(Task inputs Opens)

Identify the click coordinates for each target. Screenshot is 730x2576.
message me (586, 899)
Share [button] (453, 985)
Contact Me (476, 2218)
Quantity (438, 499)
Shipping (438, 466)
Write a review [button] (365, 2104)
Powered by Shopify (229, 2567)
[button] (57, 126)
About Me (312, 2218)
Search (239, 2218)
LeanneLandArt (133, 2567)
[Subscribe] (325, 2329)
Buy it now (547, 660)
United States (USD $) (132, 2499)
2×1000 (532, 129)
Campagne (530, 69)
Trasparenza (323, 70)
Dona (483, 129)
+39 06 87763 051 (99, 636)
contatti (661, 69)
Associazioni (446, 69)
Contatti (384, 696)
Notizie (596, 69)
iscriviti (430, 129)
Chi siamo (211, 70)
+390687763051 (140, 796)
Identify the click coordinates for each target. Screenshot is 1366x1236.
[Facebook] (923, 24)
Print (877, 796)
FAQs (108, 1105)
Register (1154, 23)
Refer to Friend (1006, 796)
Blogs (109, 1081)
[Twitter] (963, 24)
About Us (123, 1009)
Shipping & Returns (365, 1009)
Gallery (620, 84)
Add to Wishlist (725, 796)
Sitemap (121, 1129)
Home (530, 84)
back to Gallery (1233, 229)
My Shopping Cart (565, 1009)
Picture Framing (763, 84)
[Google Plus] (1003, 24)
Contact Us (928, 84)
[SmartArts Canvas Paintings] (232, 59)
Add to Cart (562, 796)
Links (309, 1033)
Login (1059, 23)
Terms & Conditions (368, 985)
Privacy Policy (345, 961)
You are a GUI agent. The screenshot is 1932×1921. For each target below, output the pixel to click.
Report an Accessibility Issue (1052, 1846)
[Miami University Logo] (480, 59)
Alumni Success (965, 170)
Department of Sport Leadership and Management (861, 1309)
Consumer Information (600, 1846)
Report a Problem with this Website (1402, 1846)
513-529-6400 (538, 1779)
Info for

(Task inputs Closes)

= How to complete this task =
Reproduce the entries above exactly, but only the lines between the line holding "Refer to Friend (1006, 796)" and the line holding "My Shopping Cart (565, 1009)", inclusive.

= Response =
Refer to Friend (1006, 796)
Blogs (109, 1081)
[Twitter] (963, 24)
About Us (123, 1009)
Shipping & Returns (365, 1009)
Gallery (620, 84)
Add to Wishlist (725, 796)
Sitemap (121, 1129)
Home (530, 84)
back to Gallery (1233, 229)
My Shopping Cart (565, 1009)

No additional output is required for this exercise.